Viktoria berkata, pengenalan huruf kepada siswa kelas rendah dikemas dalam bentuk permainan. Tujuannya, agar suasana pembelajaran lebih fleksibel dan siswa mudah mengetahui letak huruf dalam kata, serta enteng melafalkannya.
“Misalnya, kata mude (jeruk). Saya tanya siswa huruf e di urutan ke berapa. Kemudian huruf e tadi bunyinya seperti apa,” kata dia.
Penggunaan bahasa Nage sebagai bahasa pengantar dalam pembelajaran mengacu pada buku Ramah Cerna Kata (RCK) tahap 1 hingga 12 dan buku berjenjang tingkat yang disusun Yayasan Sulinama.
Yayasan tersebut juga bekerja sama dengan Pemerintah Kabupaten Nagekeo untuk mengimplementasi literasi dasar kelas awal.
Peningkatan literasi dasar melalui penggunaan bahasa ibu sebagai transisi ke bahasa Indonesia juga berlaku di TK Santa Clara Wudu.
Maria Theresia Nena, guru TK Santa Clara Wudu menuturkan, bahasa Nage digunakan di semester pertama. Penggunaannya selama 30 menit setiap jam pelajaran.
Sedangkan penggunaan bahasa daerah sebagai transisi bahasa ibu ke bahasa Indonesia berlangsung saat masuk semester kedua.
Bahasa Nage digunakan untuk menghitung atau menjelaskan materi tentang sampah dan kebersihan lingkungan, kata Maria.
“Menghitung esa (satu), zua (dua), telu (tiga) diganti dengan menggunakan bahasa Indonesia. Kalau anak yang belum memahami, kami tuntun perlahan,” ujar ibu yang sudah 28 tahun mengajar di TK itu.
Kehilangan Penutur
Penggunaan bahasa Nage dalam pembelajaran PAUD dan SD kelas awal merupakan upaya merawat atau melestarikan bahasa daerah.

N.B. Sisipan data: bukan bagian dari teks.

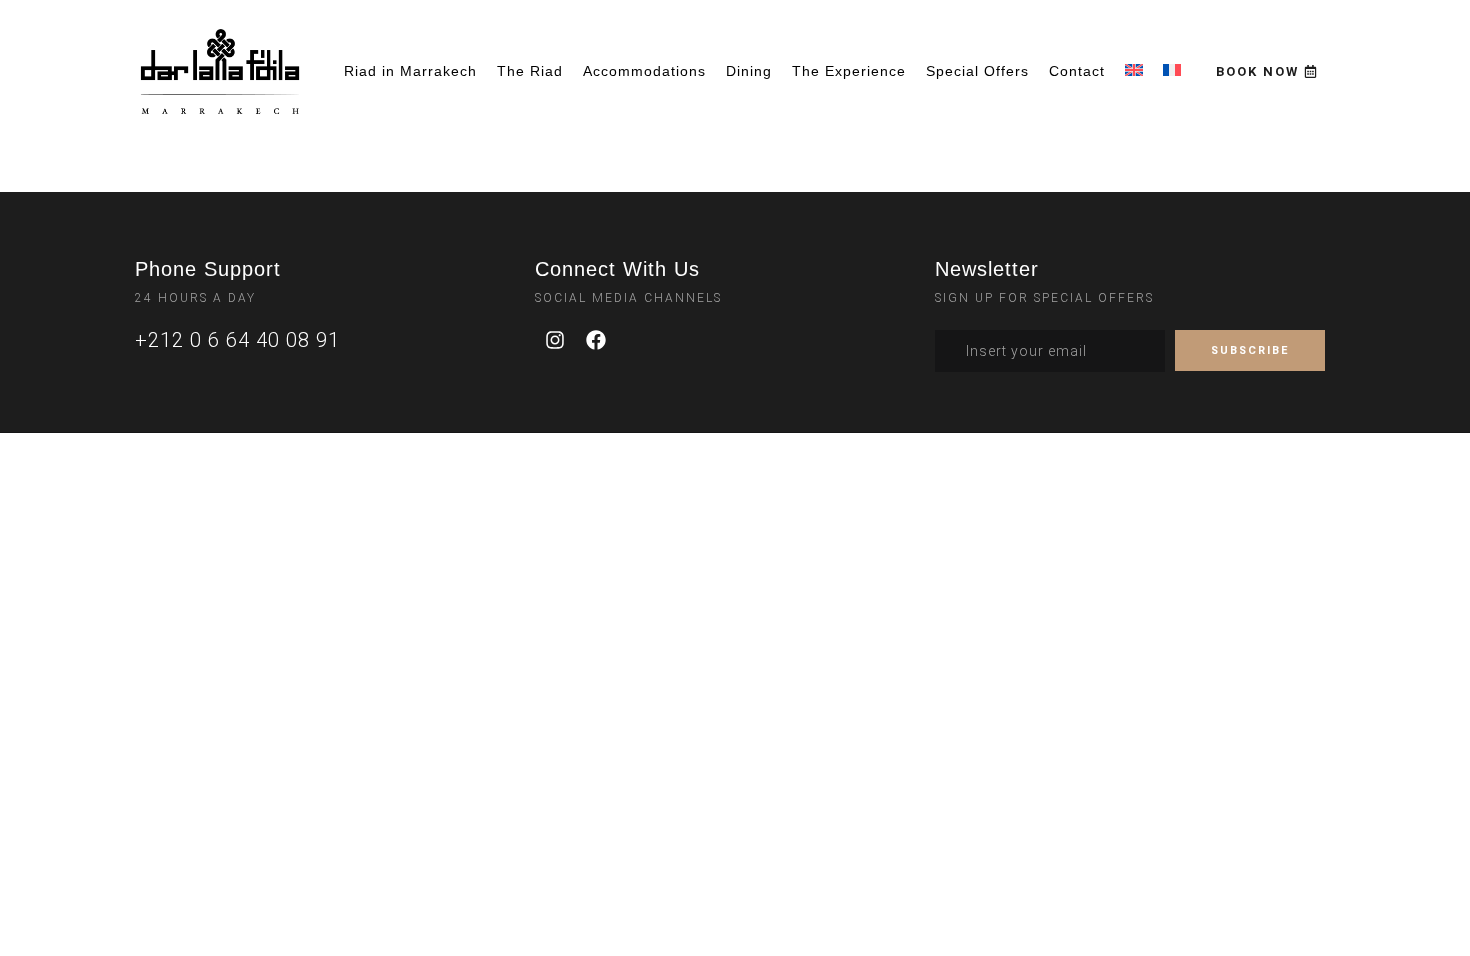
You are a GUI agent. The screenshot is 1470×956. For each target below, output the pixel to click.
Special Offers (977, 71)
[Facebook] (596, 340)
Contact (1077, 71)
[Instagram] (555, 340)
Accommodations (644, 71)
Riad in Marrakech (410, 71)
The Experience (849, 71)
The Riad (530, 71)
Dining (749, 71)
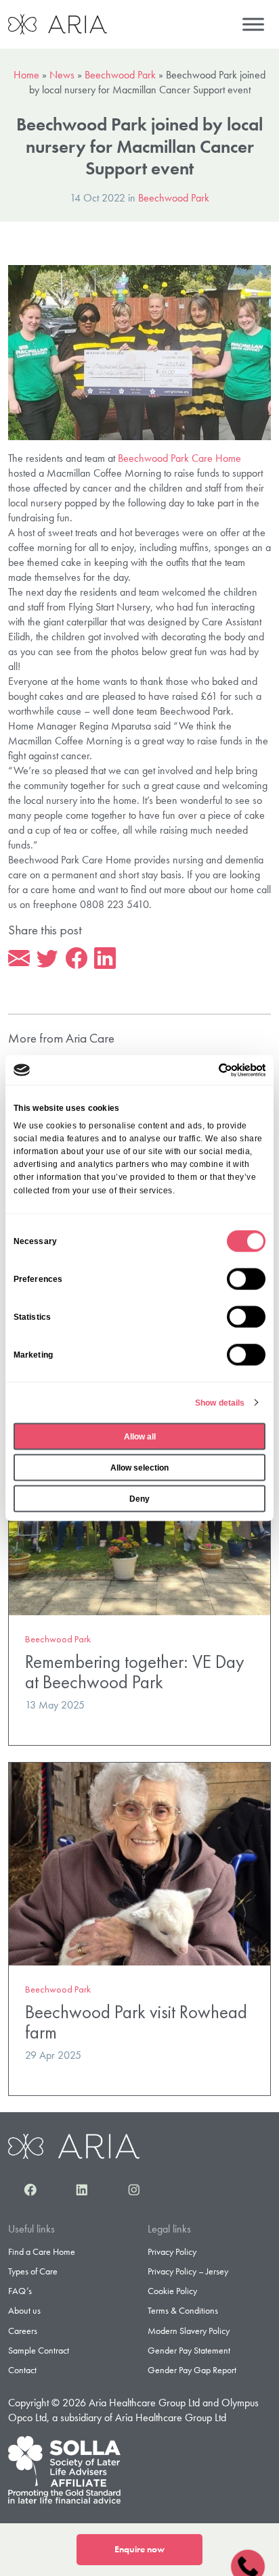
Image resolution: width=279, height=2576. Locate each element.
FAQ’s (20, 2291)
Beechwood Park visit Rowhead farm (136, 2022)
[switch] (246, 1278)
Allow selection (139, 1467)
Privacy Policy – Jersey (188, 2271)
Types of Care (33, 2271)
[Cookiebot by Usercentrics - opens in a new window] (206, 1070)
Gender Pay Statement (189, 2350)
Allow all (140, 1436)
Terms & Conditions (183, 2310)
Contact (22, 2370)
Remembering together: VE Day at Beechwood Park (134, 1672)
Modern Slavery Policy (189, 2330)
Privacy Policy (172, 2251)
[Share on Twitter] (47, 958)
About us (24, 2310)
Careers (22, 2330)
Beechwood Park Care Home (179, 458)
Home (26, 75)
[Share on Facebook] (76, 958)
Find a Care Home (41, 2251)
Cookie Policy (172, 2291)
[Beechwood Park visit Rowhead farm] (139, 1862)
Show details (219, 1402)
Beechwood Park (120, 75)
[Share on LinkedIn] (105, 958)
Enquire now (139, 2549)
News (61, 75)
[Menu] (253, 24)
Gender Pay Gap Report (192, 2370)
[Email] (19, 958)
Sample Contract (38, 2350)
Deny (139, 1498)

Bupati Nagekeo, dr. Johannes Don Bosco Do menjelaskan, bahasa daerah Nagekeo mulai terancam kehilangan penutur akibat perkembangan zaman.
Padahal, menurutnya, bahasa daerah menyimpan filosofi dan kearifan lokal yang dapat diwariskan kepada generasi muda.
“Bayangkan saja kalau bahasa daerah hilang maka budaya atau suku bakal hilang,” ujar Bupati Don.
Ia mengatakan, ada kesadaran bersama untuk menuntun orang kembali ke bahasa daerah, termasuk di bidang pendidikan. Karena itu ia meminta lembaga sekolah menempatkan guru-guru terbaik yang cekat menguasai bahasa daerah di kelas 1-3.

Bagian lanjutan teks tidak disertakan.